I believe you are underestimating what these nvme technologies can do today. They can give you 800 Mb/s of sustained random reads, today, at commodity hardware prices. This is literally swapping from RAM to slower RAM. The latency response at high queue depths does not resemble what you are used to for storage at all. They behave like RAM.
The limiting factor is not
only the transfer rate but indeed the access time. Looking for numbers, I found these are in the single-digit µs range for those modern drives, which is awesome, but still a factor 1000 from modern RAM (single-digit ns range). So, the performance loss from swapping is still substantial, when compared to just accessing physical RAM.
The
other question would be whether this could still be "acceptable" in practice with this kind of modern hardware. A definitive answer to this is only possible by testing/benchmarking, but let's do the maths for a hypothetical scenario anyways:
Let's assume this (uncommon) scenario of a single application working in a huge allocation and let's assume it needs 1GB of pages currently swapped out. In this scenario, we'll probably have many "superpages" of size 2M (on amd64), but as FreeBSD splits up superpages into regular 4k pages again under memory pressure, we'll also have some of them.
A lot of assumptions needed here, I'll assume further to find 128MB in 32768 regular pages and 896MB in 448 superpages (and a similar assumption for the pages that must be swapped out to make room). With this, we must transfer a total of 66432 pages to/from swap in order to swap in this 1GB of memory. With an access time of 5µs, we'd end up in sum with 0.53s just waiting for transfer to start. Even assuming some of the pages could be arranged contiguously on the swap device, say it's 0.4s. Add the transfer itself for 2GB at 4GB/s (0.5s), this makes for a total of 0.9s.
Now, if our application has 300GB to process and can organize its accesses in a way that every piece of memory has to be swapped only once, the additional processing time due to swapping will be ~4.5 minutes. With random and repeated accesses causing every piece to be swapped, say, 5 times, you're already at 22.5 minutes…

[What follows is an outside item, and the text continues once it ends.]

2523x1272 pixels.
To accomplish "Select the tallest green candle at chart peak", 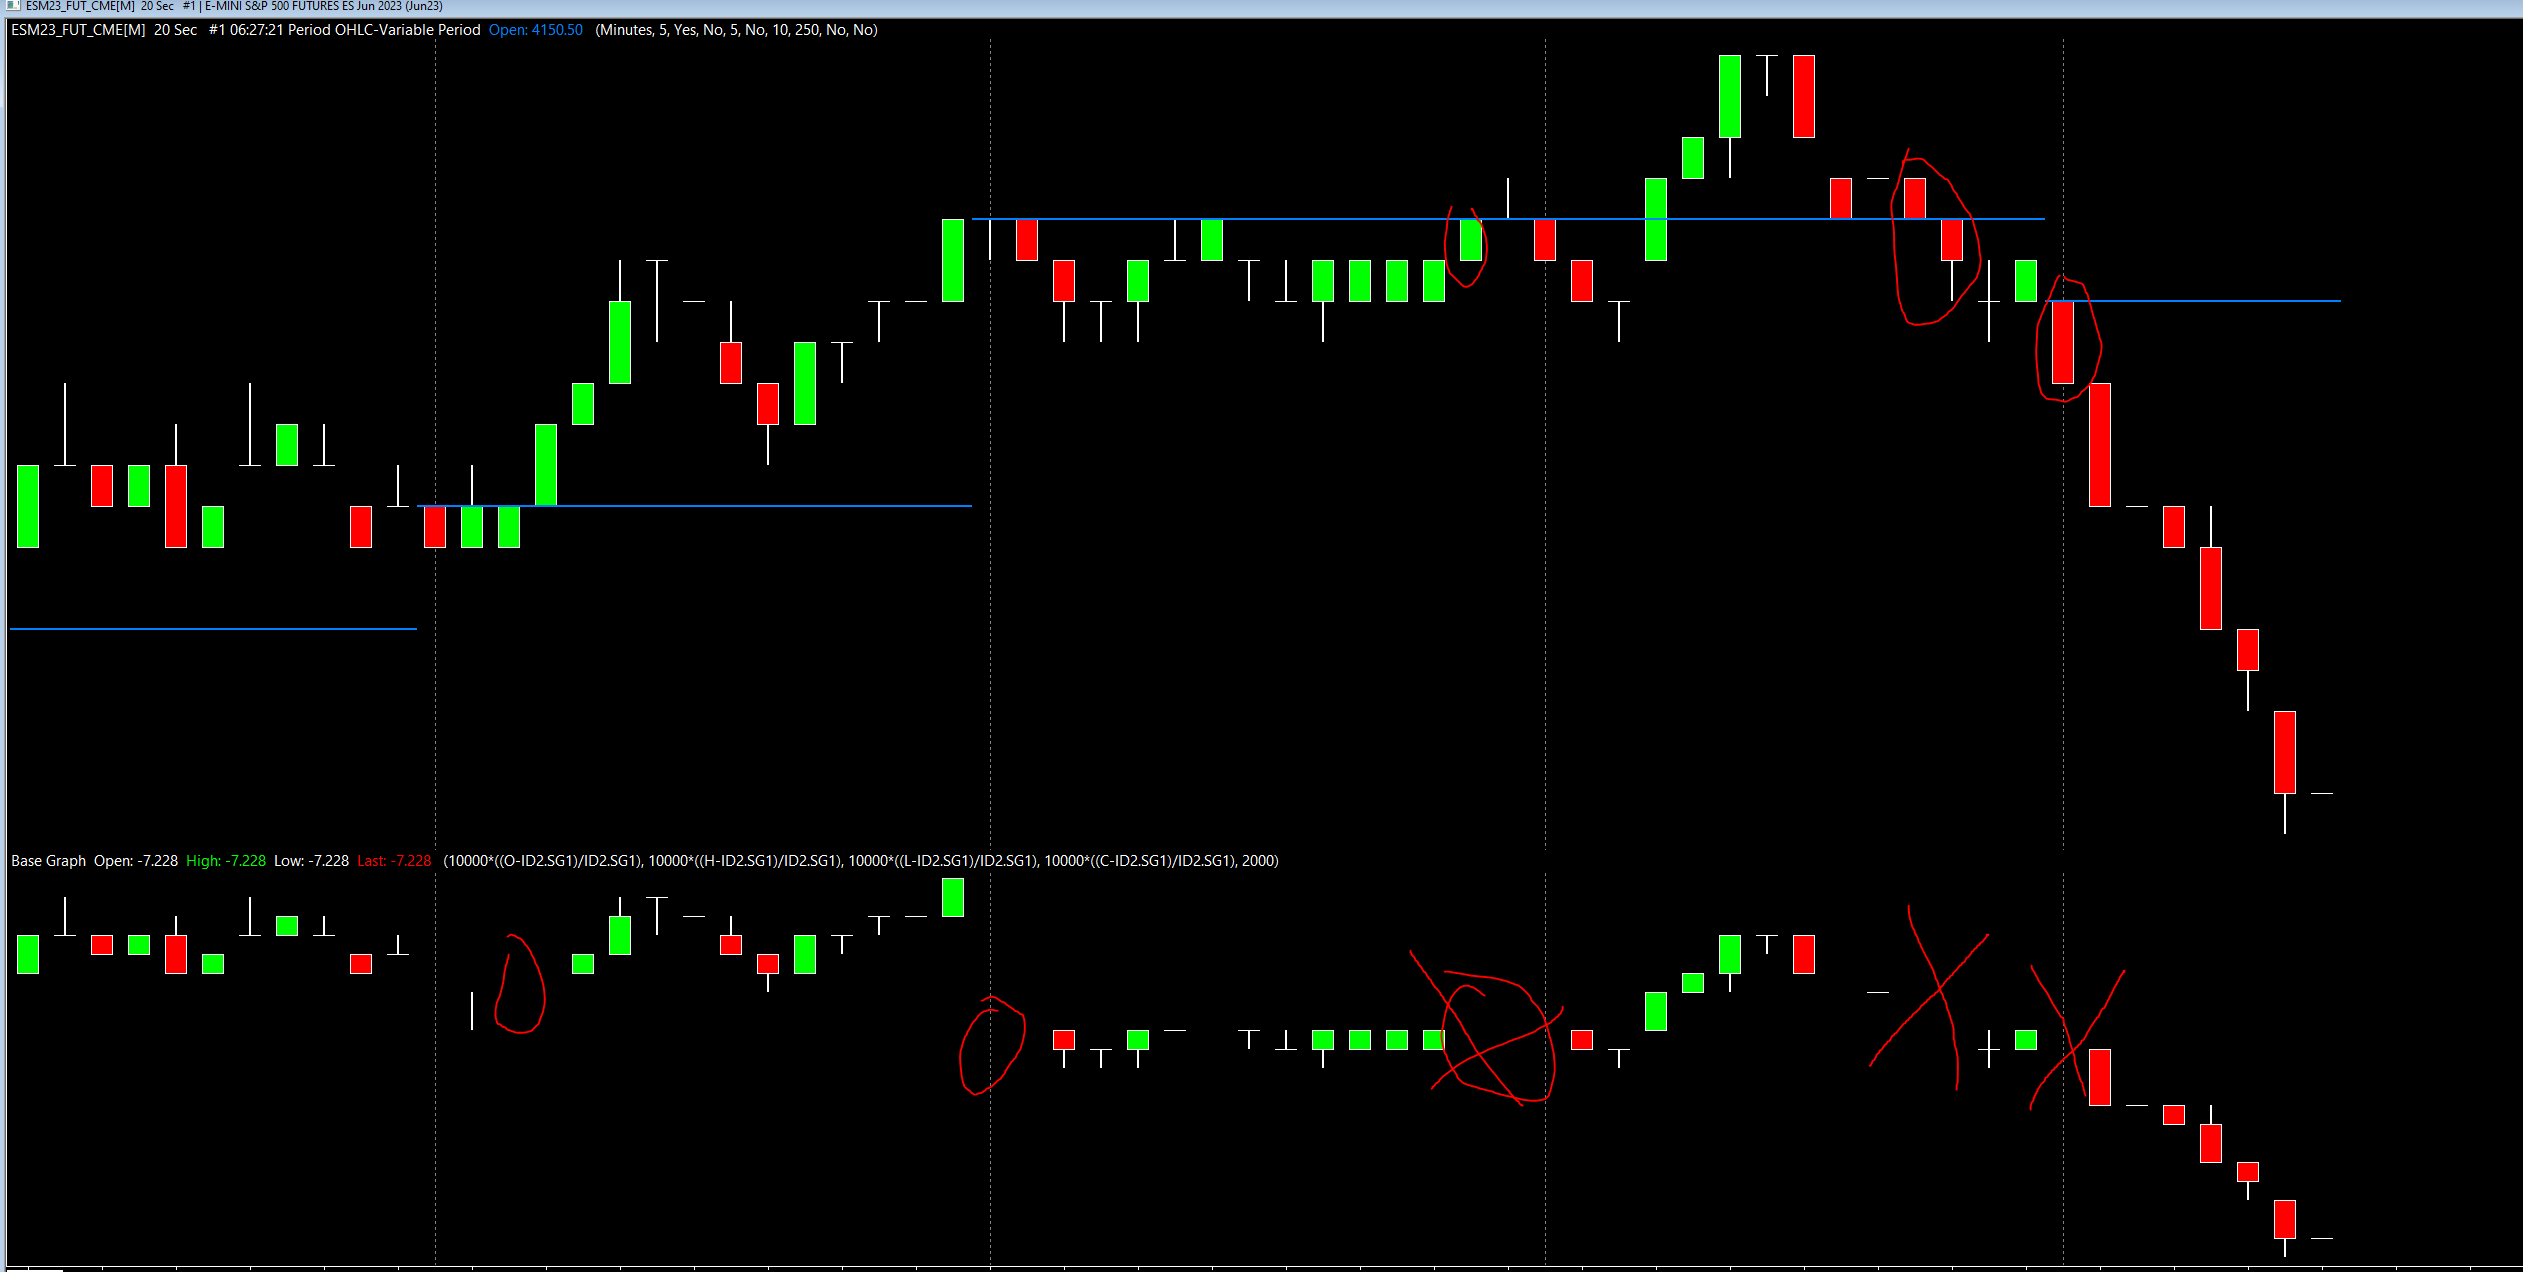I will click(x=1729, y=97).
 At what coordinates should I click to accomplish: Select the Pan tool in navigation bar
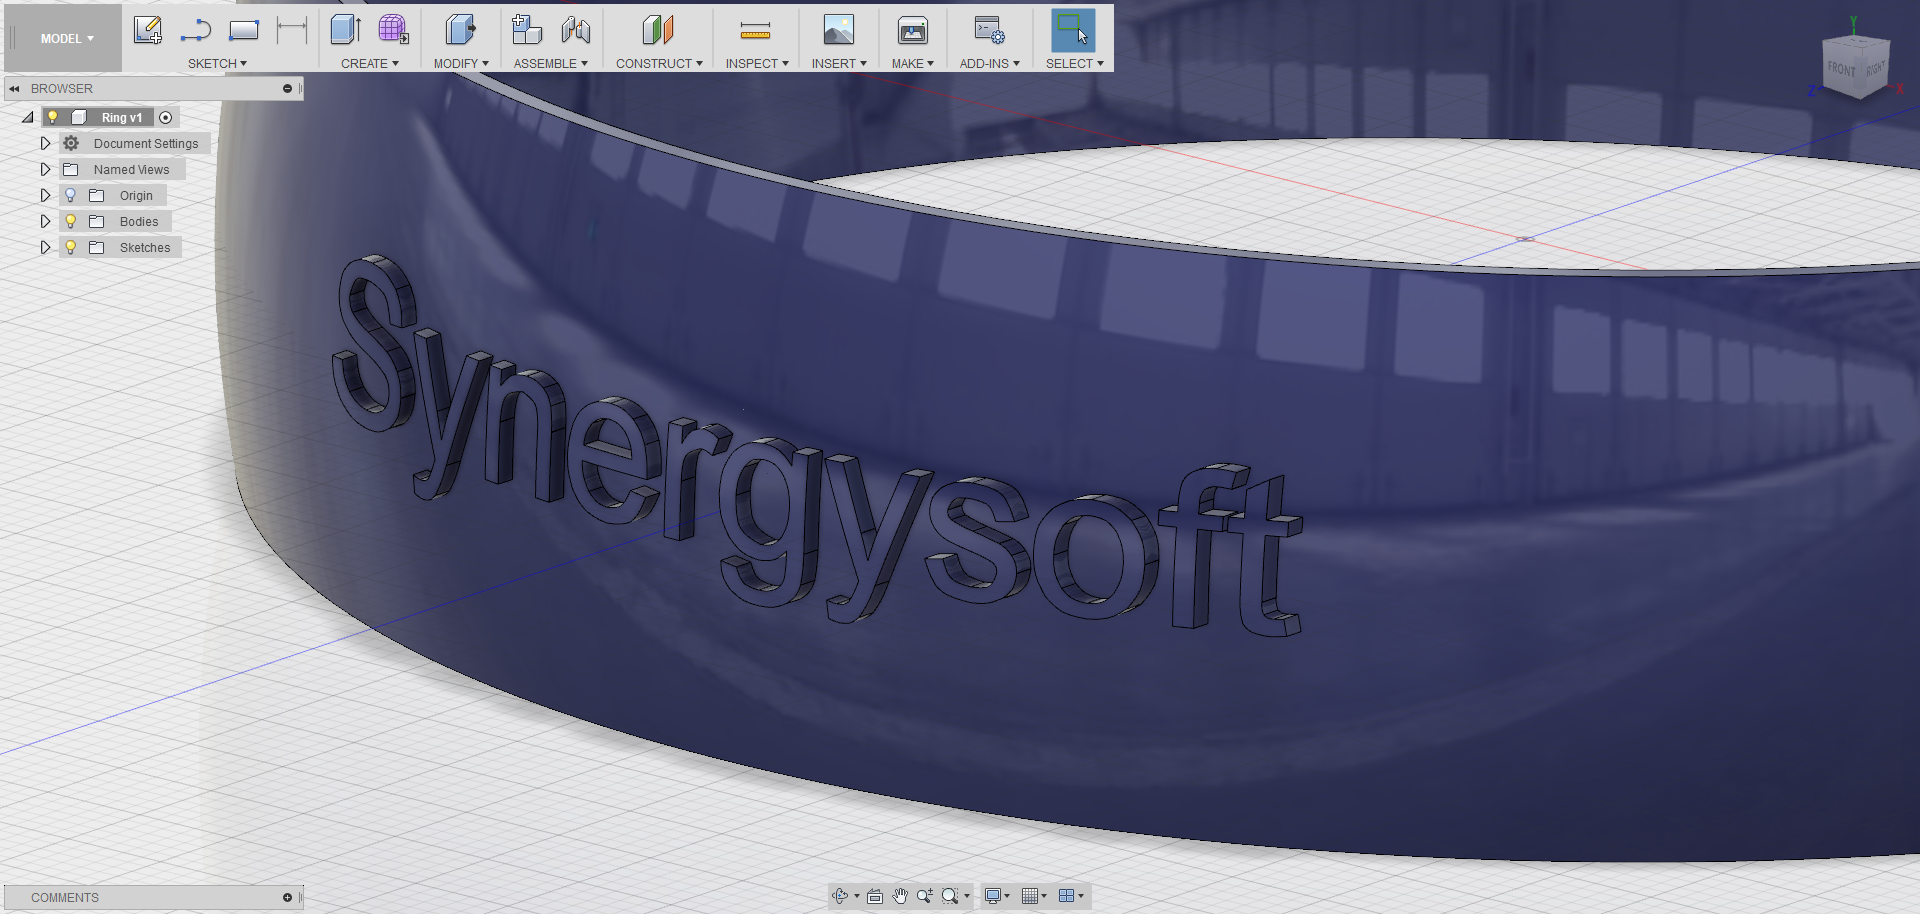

Yes, this is nowhere near the catastrophic figures with old drives. But it's still substantial, although it
does look "acceptable", depending on the usecase.
Side note: your "typical" memory pressure scenario caused by just lots of processes will still be a lot worse, because you can assume to have
much more regular 4k pages and most of the time the access time for each and every one of them.
—
If you achieved one thing, it's inducing me a wish for new hardware, although I don't need it for my private desktop. I rest my case swap can't "replace" RAM, still these speeds are awesome of course.